Department of Oral and Maxillofacial Surgery, University Hospital of RWTH Aachen, Pauwelsstraße 30, 52074, Aachen, Germany.
Clin Oral Investig. 2019 Dec;23(12):4425-4431. doi: 10.1007/s00784-019-02885-1. Epub 2019 Apr 13.
The aim of this cadaveric study was to measure the transfer accuracy of orthodontic mini-implant placement at the anterior palate depending on tooth-borne or gingiva-borne guide support.
Forty orthodontic mini-implants were placed paramedian in the anterior palate of 20 cadaver heads using tooth-borne (TBG) or gingiva-borne guides (GBG). Placement was planned after superimposition of lateral cephalograms and corresponding plaster models. After mini-implant placement, digital impressions were taken with scanbodies. For the measurement of both linear and angle deviations, virtual planning models and postoperative oral scans were compared using automatic surface registration based on an iterative closest point algorithm.

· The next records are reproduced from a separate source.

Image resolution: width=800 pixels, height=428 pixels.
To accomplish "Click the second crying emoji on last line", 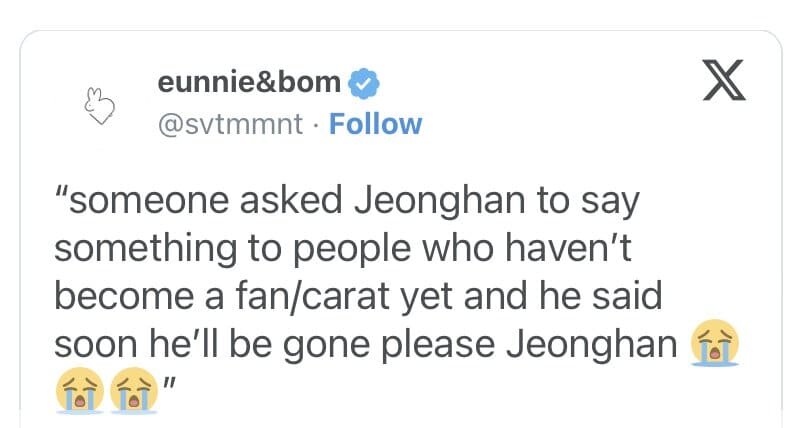I will (x=135, y=391).
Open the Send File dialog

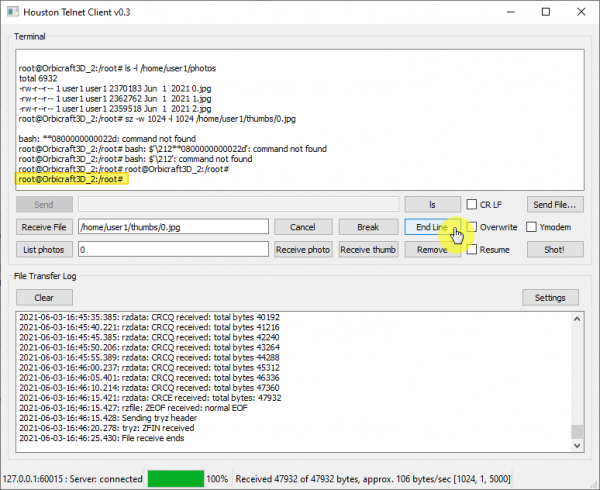point(556,204)
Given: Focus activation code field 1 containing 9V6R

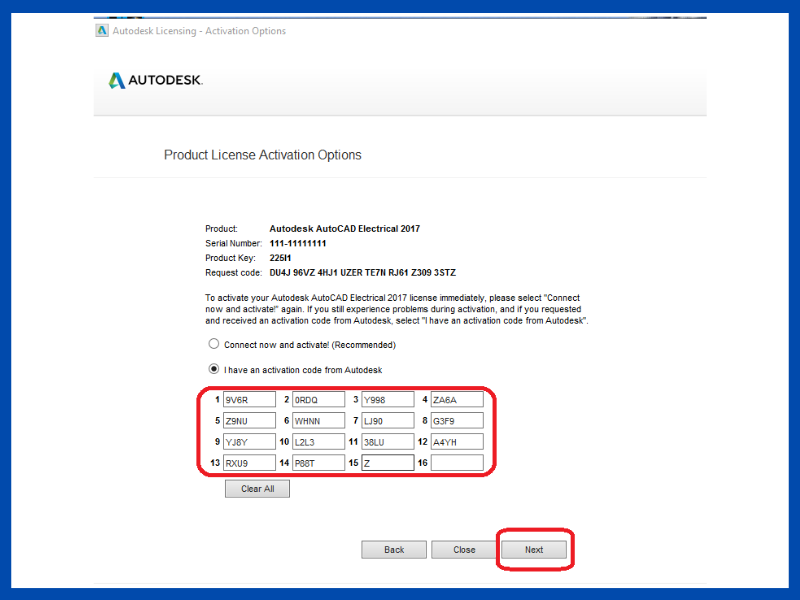Looking at the screenshot, I should (x=249, y=400).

Statistical differences between TBG and GBG were detected for lateral deviations 0.88 mm (SD 0.46) versus 1.65 mm (SD 1.03) (p = .004) and sagittal angular deviations 3.67° (SD 2.25) versus 6.46° (SD 5.5) (p = .043). No differences were found for vertical deviations 2.34 mm (SD 0.74) versus 2.14 mm (SD 0.73) (p = .40) and transverse angular deviations 3.60° (SD 2.89) versus 4.06° (SD 3.04) (p = .62).

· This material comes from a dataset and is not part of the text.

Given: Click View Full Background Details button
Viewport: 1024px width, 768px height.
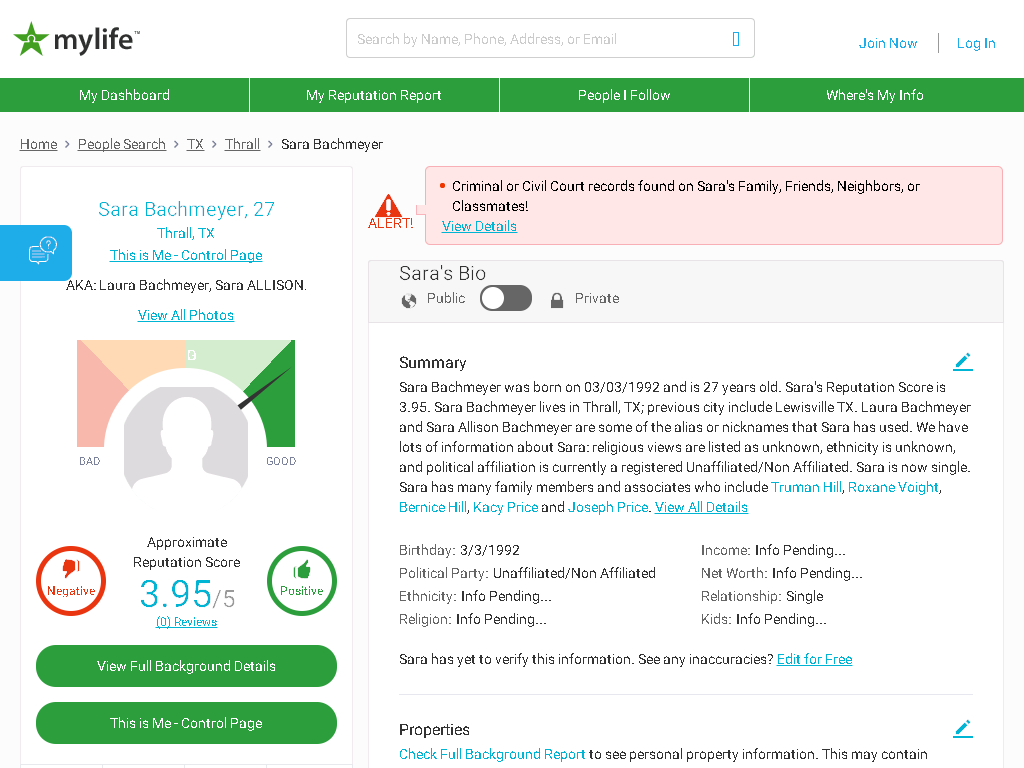Looking at the screenshot, I should 186,666.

The use of surgical guides based on silicone provides sufficient control of orthodontic mini-implant placement and is comparable to CAD/CAM templates. However, when compared with guided dental implantology, the planned mini-implant position is more inaccurate. However, accuracy can be significantly increased by guide extension involving the teeth. Clinical investigations have to prove if the accuracy is sufficient for receiving an orthodontic appliance.
The use of lateral cephalograms and plaster models for silicone guide construction leads to lower radiation exposure and provides sufficient accuracy for palatal orthodontic mini-implant placement.
本尸体研究的目的是测量在前 palate 区根据牙支持或牙龈支持的引导器来转移正畸迷你种植体放置的准确性。
在 20 个尸体头颅的前 palate 区使用牙支持(TBG)或牙龈支持引导器(GBG)放置 40 个正畸迷你种植体。放置是在侧颅面照片和相应的石膏模型叠加后进行的。迷你种植体放置后,使用扫描体进行数字印模。为了测量线性和角度偏差,使用基于迭代最近点算法的自动表面配准来比较虚拟规划模型和术后口腔扫描。
在侧向偏差 0.88 毫米(SD 0.46)与 1.65 毫米(SD 1.03)(p =.004)和矢状角偏差 3.67°(SD 2.25)与 6.46°(SD 5.5)(p =.043)之间,TBG 和 GBG 之间存在统计学差异。在垂直偏差 2.34 毫米(SD 0.74)与 2.14 毫米(SD 0.73)(p =.40)和横向角偏差 3.60°(SD 2.89)与 4.06°(SD 3.04)(p =.62)之间未发现差异。
基于硅橡胶的手术导板可提供对正畸迷你种植体放置的足够控制,与 CAD/CAM 模板相当。然而,与引导式牙种植学相比,计划的迷你种植体位置更不准确。然而,通过涉及牙齿的导板延伸,可以显著提高准确性。临床研究必须证明这种准确性是否足以接收正畸器械。
使用侧颅面照片和石膏模型制作硅橡胶导板可减少辐射暴露,并为前 palate 区正畸迷你种植体放置提供足够的准确性。